List of 156 Enslaved People, Goodwood Plantation, 1857
Philis & daughter
Henriatta & Edney
Tempe & Children
Design Competition winners have been chosen!
Goodwood would like to congratulate the winners of the design competition Sarah Rifqi, Alana Houston, and Hannah Smith for their concept “A Bridge to the Stars”. All submissions will be on exhibit in the Main House Museum throughout the summer for all visitors to see.
Five jurors evaluated the design concepts and project statements based on their originality, artistry, adherence to the mission, presentation, and creativity. The local jurors were Autumn Calder (Director, Blueprint Intergovernmental Agency), Dr. Marilyn Proctor-Givens (Fine Arts Educator, Lincoln High School), Kenneth Reshard (Tallahassee Artist), Joe Roache (Retired Associate Director for Instructional Technology, FAMU), and LaVerne Wells-Bowie (Retired Professor of Architecture, FAMU). These professionals and artists of Leon County evaluated the designs and made sure they would be compatible with the space, as well as recognize and memorialize the enslaved people who toiled on the former plantation.
The memorial will list the names of known enslaved persons and will be a site for sober contemplation and remembrance. It will also be a site for meetings, teaching, community engagement, and healing. Please check back for more updates about the progress of the project.
For more information about Goodwood and the people once enslaved on the property, see the About Goodwood section below.
At its largest extent, Goodwood included about 8,000 non-contiguous acres; over time two owners enslaved at least 200 people in the mid-1800s. Today, Goodwood encompasses 21 acres and serves the community as a museum, a community green space, and a venue for public and private events.
The materials available here may help with understanding the history of people who were enslaved at Goodwood and creating a design for the memorial.

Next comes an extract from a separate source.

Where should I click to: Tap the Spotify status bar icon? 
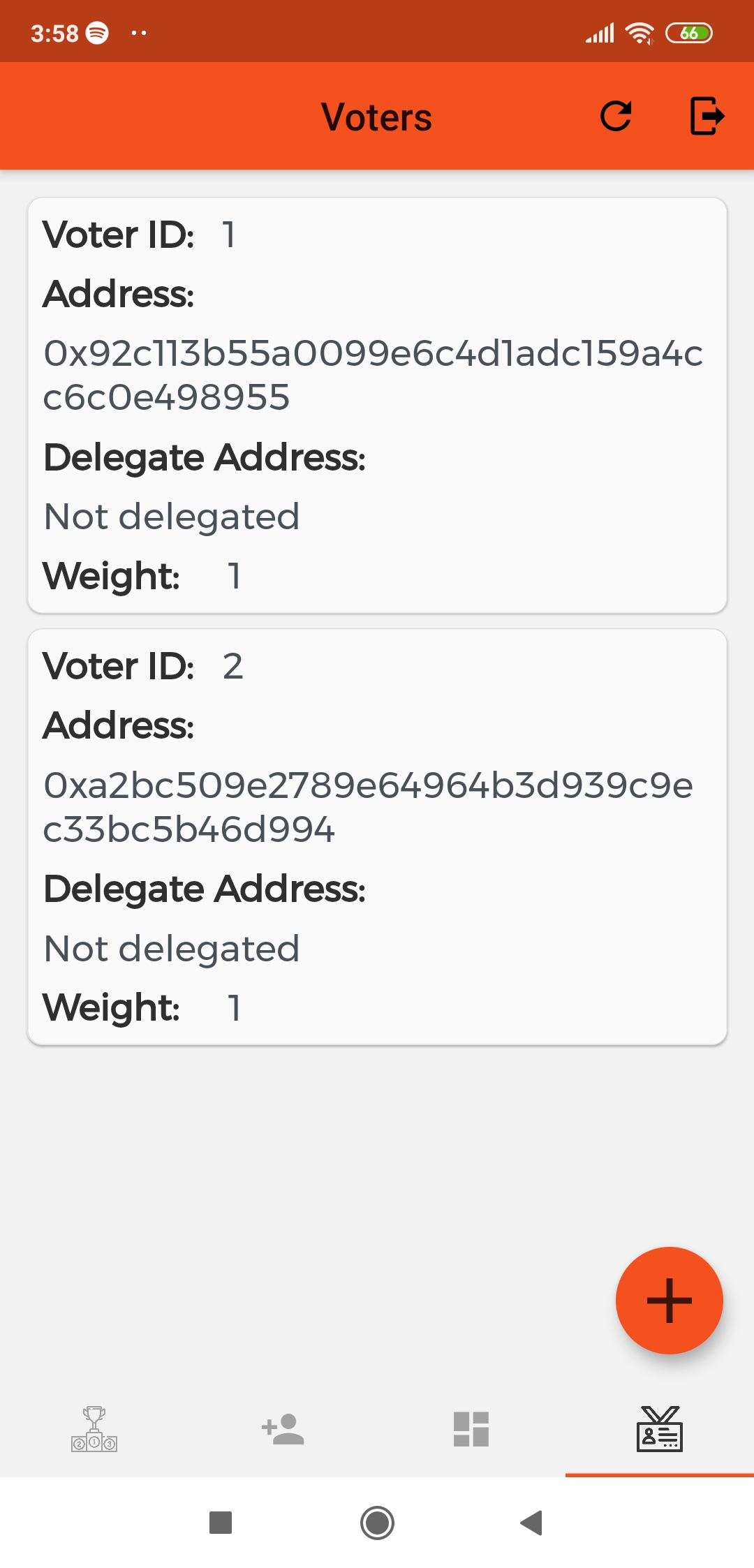(x=97, y=33)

Materials include a list of individuals’ names that we know to have been enslaved here, a statement describing the research process and sources, and a map of Goodwood landholdings in the 1850s. In addition, a presentation on the lives of several enslaved individuals provides a more in-depth picture of some individuals’ lives, and a bibliography serves to connect people to additional information on the history of enslavement in North Florida.
To read more about Goodwood’s history, click here.
The history of enslavement in North Florida, including Goodwood, was recently featured in the documentary “Invisible History: Middle Florida’s Hidden Roots” by FSU filmmaker Valerie Scoon, a member of the Memorial Committee. This is currently being shown on public broadcasting stations across the United States, and is available for viewing by public broadcast members at https://www.pbs.org/video/invisible-history-middle-floridas-hidden-roots-5zhkcl/ It may be available to the general public at a later date.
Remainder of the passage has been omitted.